4) Upgrade the bathrooms
This one will take a little money but I think it would be well worth it. Fans spend a lot of time in bathrooms, and a little sparkle can go a long way towards making fans feel like their stadium is a clean and pleasant place to be. Maybe a corporate sponsorship could help to defray the cost. How does “Bathroom renovations brought to you by Oakland’s own Clorox Corporation” sound?
5) Patch the “brick and mortar”
There are obviously structural issues with the Coliseum that cannot be addressed without very expensive repairs, but there are plenty of places that could be made to look better simply with a new layer of paint, a patched crack or a better covering for a mess of wires. A few of those types of repairs, especially along the entrances to the stadium, would make a big difference aesthetically.
6) Make for a better exit
Believe it or not, but there was a time back in the day when it wasn’t that hard to exit the Coliseum after a game. However, over the past decade, more and more of the exits from the parking lot have been closed, creating a nightmare to leave the stadium even during a moderately attended game. Re-open those exits – especially for big attendance games – and hirer a few more traffic control people. Leave people with a positive last impression as they exit the game and they are more likely to return.

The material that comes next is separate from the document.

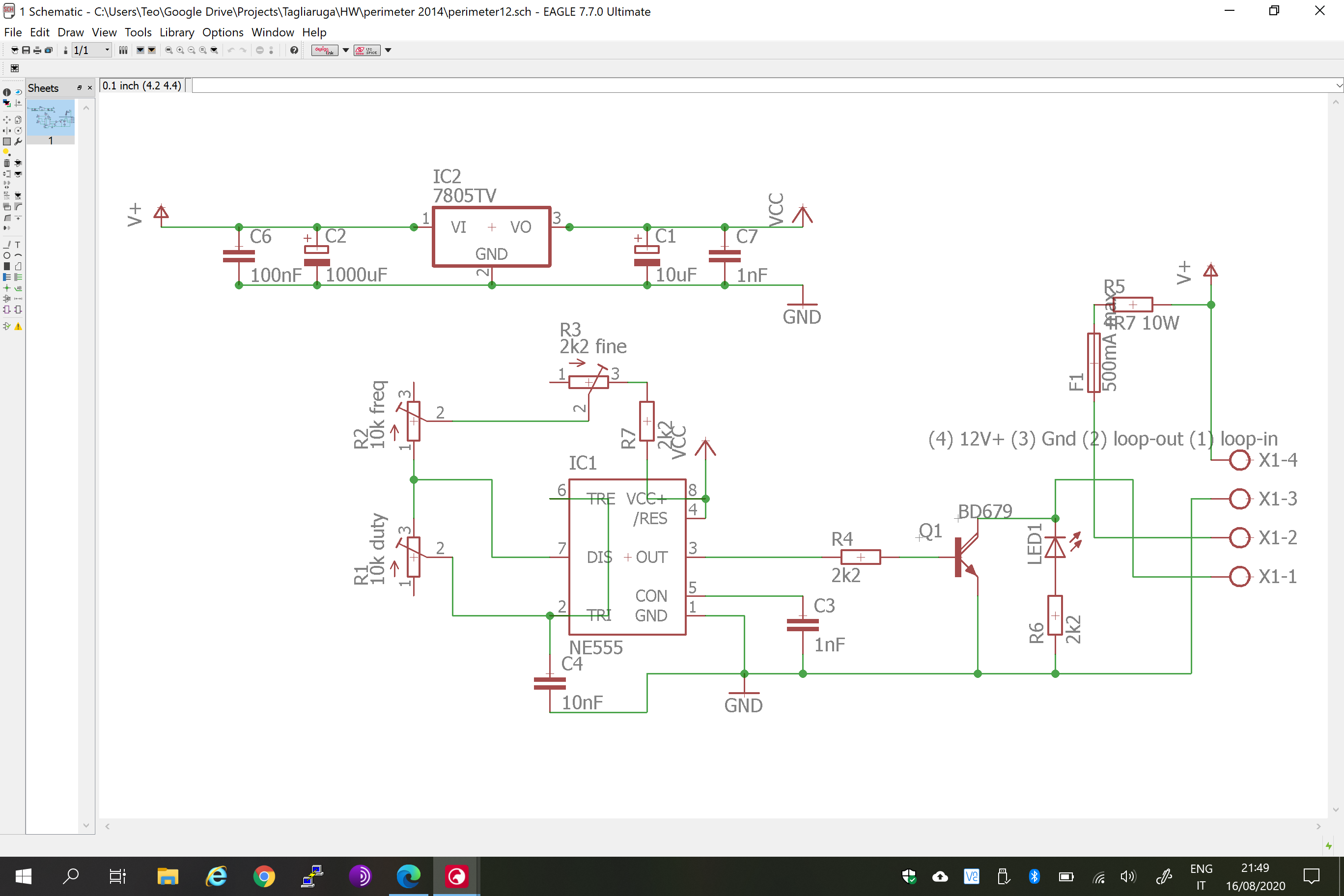The image size is (1344, 896).
Task: Select the Text tool
Action: 18,245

While some might say that throwing money into a facility marked for destruction is like putting lipstick on a pig, I’d argue that even a pig deserves her day at the prom. Honor the Coliseum’s history and its fans with a little rouge and lip liner during its final years. A little bit of polish could go a long way towards generating a positive buzz for the next stage in the history of the Oakland Athletics franchise.